Siena, recuperi in corso da completare: SAN MARCO/SANTA MARTA

Ci perviene solo ora il volumetto

IL SAN MARCO UN GIOIELLO DA RISCOPRIRE, primo dei Quaderni di San Marco cui auguriamo lunga vita e prossimi numeri a breve.

A parte le belle foto di Luca Betti sul degrado cui era pervenuto il grande complesso, il volumetto ha uno scritto della povera Letizia Galli, prematuramente scomparsa, con una nota sulla storia dal monastero all’ex-orfanotrofio, dell’archivista del Comune Filippo Pozzi sull’archivio appunto, del’arch. Paola D’Orsi sulle fasi di recupero.

Per chi ha avuto occasione di visitare il complesso appare appena accennato il patrimonio artistico, ma soprattutto sottocitata la bella chiesa, che è di proprietà comunale come s. Agostino!

Lo stesso titolo non dà ragione del grande passato monastico di Santa Marta. Ma vedremo altri volumetti. C’è da chiedersi perché il Comune non abbia fatto un’unica collana dei propri interventi editoriali in modo da evitarne la dispersione.

E’ come se la città avesse paura del proprio passato.

Pensate che l’orto dei padri di S. Agostino è divenuto Tolomei, il cui collegio non c’è stato neppure un secolo divenendo a fine ‘800 convitto nazionale. Pare che anche l’Orto de’ Pecci sia creazione recente, ma ci si tornerà.

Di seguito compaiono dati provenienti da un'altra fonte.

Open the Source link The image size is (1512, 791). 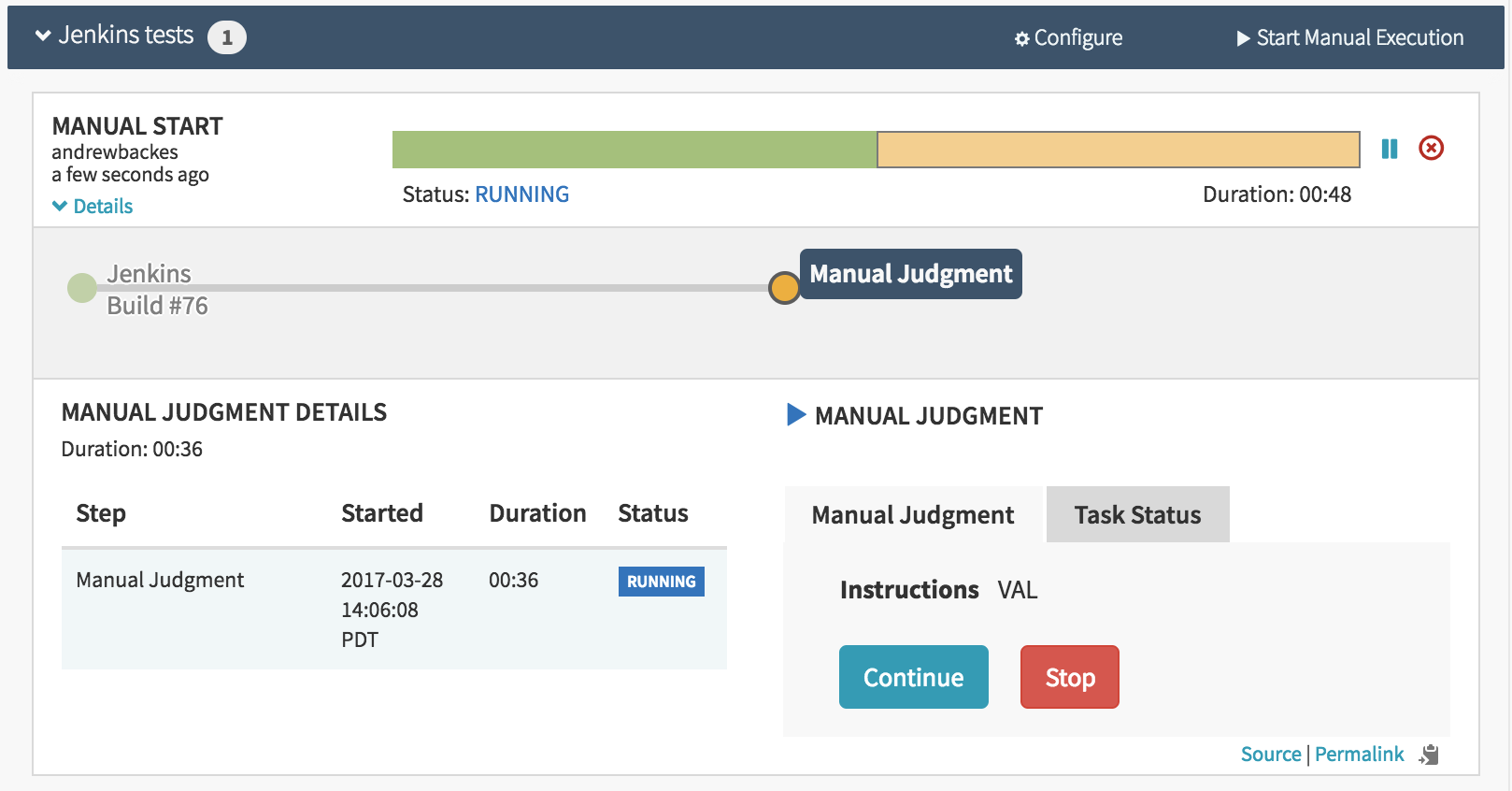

Intanto chiediamoci: perché non si rispettano le denominazioni originarie?

E’ un fatto di cultura anche questo.

Ma è un fatto di investimenti il recupero di questi complessi che procede con troppa lentezza. Tutto l’impegno sembra profuso sul Santa Maria della Scala e sulla Francigena per il loro valore economico. Ma il Museo comunale più redditizio e importante è sempre il Museo civico.

E per fortuna non ha bisogno di alchimie per la gestione come, da 30/40 anni si succedono per il Santa Maria della Scala.